Cox's Digital Academy is Empowering Families Through Digital Literacy

family digital literacy

Recent surveys reveal that an overwhelming majority of people—89 percent of Americans—now go online. Through internet adoption programs and digital literacy offerings, internet service providers have worked to close the digital divide in the U.S. by improving internet access and equipping families with the information they need to succeed online. Cox Communications is one of the industry’s leaders on this front. Since the Connect2Compete program launch in 2012—a low-cost internet service for families on free or reduced lunch programs—Cox has connected over 350,000 families across its footprint and provided people with an abundance of tools they need to understand internet and computer basics, stay safe online, and to compete in the global marketplace. 

Check out our Q&A below with Cox’s Ciji Townsend about how the ISP reaches, connects, and empowers families across the country.   

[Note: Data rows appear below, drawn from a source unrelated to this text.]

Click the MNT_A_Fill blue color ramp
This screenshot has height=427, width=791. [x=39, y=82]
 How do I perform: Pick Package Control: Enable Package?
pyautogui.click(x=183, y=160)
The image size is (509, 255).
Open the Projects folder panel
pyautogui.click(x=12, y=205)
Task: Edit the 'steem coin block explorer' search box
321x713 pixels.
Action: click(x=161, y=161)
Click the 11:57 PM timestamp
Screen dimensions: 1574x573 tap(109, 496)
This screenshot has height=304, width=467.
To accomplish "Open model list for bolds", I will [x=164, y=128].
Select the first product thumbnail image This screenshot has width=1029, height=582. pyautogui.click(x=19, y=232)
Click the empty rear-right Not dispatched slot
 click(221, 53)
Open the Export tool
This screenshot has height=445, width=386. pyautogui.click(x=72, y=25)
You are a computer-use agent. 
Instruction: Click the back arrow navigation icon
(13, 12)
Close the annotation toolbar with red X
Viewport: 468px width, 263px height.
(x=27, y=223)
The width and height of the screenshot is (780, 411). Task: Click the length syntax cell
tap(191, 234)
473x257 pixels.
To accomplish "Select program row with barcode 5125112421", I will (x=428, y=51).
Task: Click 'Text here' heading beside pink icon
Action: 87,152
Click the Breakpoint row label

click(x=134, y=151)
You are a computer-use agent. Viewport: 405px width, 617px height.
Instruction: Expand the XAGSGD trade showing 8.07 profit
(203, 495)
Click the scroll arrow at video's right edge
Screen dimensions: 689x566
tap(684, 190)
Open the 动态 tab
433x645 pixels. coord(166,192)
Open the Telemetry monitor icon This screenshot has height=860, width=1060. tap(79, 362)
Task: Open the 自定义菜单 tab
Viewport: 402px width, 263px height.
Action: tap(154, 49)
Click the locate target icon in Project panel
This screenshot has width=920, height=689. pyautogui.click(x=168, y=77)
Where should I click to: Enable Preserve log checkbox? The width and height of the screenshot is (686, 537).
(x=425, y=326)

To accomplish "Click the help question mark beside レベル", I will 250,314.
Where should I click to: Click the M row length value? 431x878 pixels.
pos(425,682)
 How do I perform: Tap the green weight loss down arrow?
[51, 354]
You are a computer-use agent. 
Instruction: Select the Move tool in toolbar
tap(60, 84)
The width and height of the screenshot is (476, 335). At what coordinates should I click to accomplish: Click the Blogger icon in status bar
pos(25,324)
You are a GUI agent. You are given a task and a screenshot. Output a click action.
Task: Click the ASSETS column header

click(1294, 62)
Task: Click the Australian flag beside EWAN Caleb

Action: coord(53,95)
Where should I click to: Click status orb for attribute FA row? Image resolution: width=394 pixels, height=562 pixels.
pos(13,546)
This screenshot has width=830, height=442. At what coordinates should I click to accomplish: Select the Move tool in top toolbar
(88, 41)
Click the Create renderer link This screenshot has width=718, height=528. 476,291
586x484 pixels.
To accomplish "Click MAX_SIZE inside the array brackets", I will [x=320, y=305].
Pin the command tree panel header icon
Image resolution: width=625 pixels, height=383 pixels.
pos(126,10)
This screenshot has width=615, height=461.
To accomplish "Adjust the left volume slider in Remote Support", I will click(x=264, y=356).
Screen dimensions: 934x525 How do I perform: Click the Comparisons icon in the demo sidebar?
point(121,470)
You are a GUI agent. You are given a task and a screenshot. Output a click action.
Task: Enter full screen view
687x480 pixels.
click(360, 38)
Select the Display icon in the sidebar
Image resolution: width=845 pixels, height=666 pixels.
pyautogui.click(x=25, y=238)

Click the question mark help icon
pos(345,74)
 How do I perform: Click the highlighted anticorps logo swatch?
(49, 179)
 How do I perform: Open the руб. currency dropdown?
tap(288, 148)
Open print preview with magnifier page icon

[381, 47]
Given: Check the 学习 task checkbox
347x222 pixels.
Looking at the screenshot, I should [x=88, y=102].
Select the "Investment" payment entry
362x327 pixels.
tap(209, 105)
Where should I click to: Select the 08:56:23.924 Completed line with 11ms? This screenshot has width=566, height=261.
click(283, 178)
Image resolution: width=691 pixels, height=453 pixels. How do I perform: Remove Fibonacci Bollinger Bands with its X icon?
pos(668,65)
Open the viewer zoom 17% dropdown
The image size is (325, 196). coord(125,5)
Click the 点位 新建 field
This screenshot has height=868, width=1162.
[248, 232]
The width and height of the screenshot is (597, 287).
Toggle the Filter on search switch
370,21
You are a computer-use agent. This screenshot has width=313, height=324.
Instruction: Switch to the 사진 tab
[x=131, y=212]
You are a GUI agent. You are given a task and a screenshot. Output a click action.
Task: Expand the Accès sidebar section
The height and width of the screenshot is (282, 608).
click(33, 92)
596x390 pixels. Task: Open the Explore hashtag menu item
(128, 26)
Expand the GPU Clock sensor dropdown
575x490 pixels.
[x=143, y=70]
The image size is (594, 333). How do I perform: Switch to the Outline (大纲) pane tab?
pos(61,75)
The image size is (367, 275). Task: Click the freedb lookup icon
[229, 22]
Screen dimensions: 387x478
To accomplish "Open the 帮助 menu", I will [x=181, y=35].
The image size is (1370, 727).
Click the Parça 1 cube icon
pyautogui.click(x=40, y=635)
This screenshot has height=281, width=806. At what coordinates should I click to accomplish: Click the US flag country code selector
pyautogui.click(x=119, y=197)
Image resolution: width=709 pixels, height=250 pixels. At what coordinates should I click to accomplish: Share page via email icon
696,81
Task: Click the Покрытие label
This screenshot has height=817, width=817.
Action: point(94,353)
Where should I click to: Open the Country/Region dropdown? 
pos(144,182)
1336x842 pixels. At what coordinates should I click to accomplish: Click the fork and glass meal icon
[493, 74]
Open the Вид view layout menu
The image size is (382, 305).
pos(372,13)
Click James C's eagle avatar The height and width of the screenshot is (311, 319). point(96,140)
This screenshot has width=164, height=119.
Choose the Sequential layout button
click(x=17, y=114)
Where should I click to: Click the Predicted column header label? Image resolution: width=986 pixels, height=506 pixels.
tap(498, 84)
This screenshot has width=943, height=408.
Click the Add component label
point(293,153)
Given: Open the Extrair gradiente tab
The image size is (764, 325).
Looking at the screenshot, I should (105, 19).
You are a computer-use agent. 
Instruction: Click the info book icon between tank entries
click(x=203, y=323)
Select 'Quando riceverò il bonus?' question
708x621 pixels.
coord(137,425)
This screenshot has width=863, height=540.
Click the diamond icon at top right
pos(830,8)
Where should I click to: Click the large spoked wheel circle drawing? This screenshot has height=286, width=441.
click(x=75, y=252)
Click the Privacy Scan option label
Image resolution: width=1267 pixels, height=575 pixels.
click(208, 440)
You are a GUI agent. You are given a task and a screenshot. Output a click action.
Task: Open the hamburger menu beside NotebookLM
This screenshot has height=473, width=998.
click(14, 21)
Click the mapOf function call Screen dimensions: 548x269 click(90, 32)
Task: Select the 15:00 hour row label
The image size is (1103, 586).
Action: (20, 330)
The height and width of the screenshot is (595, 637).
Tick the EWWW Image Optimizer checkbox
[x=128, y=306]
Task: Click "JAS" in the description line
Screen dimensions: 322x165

What resources does Cox offer families on digital literacy?

Last year, as an extension of our Connect2Compete program—our low-cost, internet service for eligible families—we launched the Cox Digital Academy in conjunction with the American Library Association. The Digital Academy is intended for families, educators, librarians, social workers and anyone who needs access to information that they can share with kids or to educate families. It's free and open to anyone. The information available includes but is not limited to cyberbullying, financial literacy and parental controls.

Why is it important to Cox to provide these services to the broader public? 

Our mission is to connect people to the things they care about most. We believe that all people should have access to the internet. That's the priority when we think about the Digital Academy. And, it's about how we can be a hub for information. We also want people to be able to apply this information immediately, and have the ability to compete in a global marketplace. We know that access to the information provided on the Digital Academy will empower people with the information needed to accomplish more than they could even imagine.

One thing at Cox we talk about a lot is continued access. We have a Cox business offering where we provide internet and video service to over 10,000 schools across the country. Kids have access at school to this high-speed internet, then when they leave school they can go to their local Boys & Girls Club and access the internet. We have over 100 Cox technology centers across our footprint. So immediately after school, they have access at one of those after-school programs. When they leave the Club and go home they can access the internet with their families through the Connect2Compete program. We want to establish a seamless transition.

Tell us more about your partnerships with other community organizations around digital literacy. 
We've worked a lot with of community partners; like the Boy & Girls Club of America, Big Brothers Big Sisters, and the Urban League, to generate awareness for the Digital Academy so that they can share it with the people that they serve. 

We also work with Common Sense Media and EVERFI to aggregate digital and financial literacy content on the Cox Digital Academy. There's content available on the website focused on online safety, password creation, internet safety, homework help, eLearning and computer & internet basics. For some families, it may be the first time that they've had a computer in the home. There are also educational games and tips to stay safe on social media. In the financial literacy section, we have information on mobile payments, credit reports and identity protection. It's for both kids and parents. 

How have families benefitted from Cox’s Connect2Compete program and digital literacy offerings?

Connect2Compete first launched in 2012 in the Santa Barbara market and we now have over 350k families connected. Our mission at Cox is to connect people to the things that they care about most. We would be remiss if we didn't offer something that was viable for a segment of the population where we know there is a need. Also, these are the customers of the future. We want to make sure that kids have access to the internet and that they know how to be safer online because they are the ones who will be making all the decisions in the future.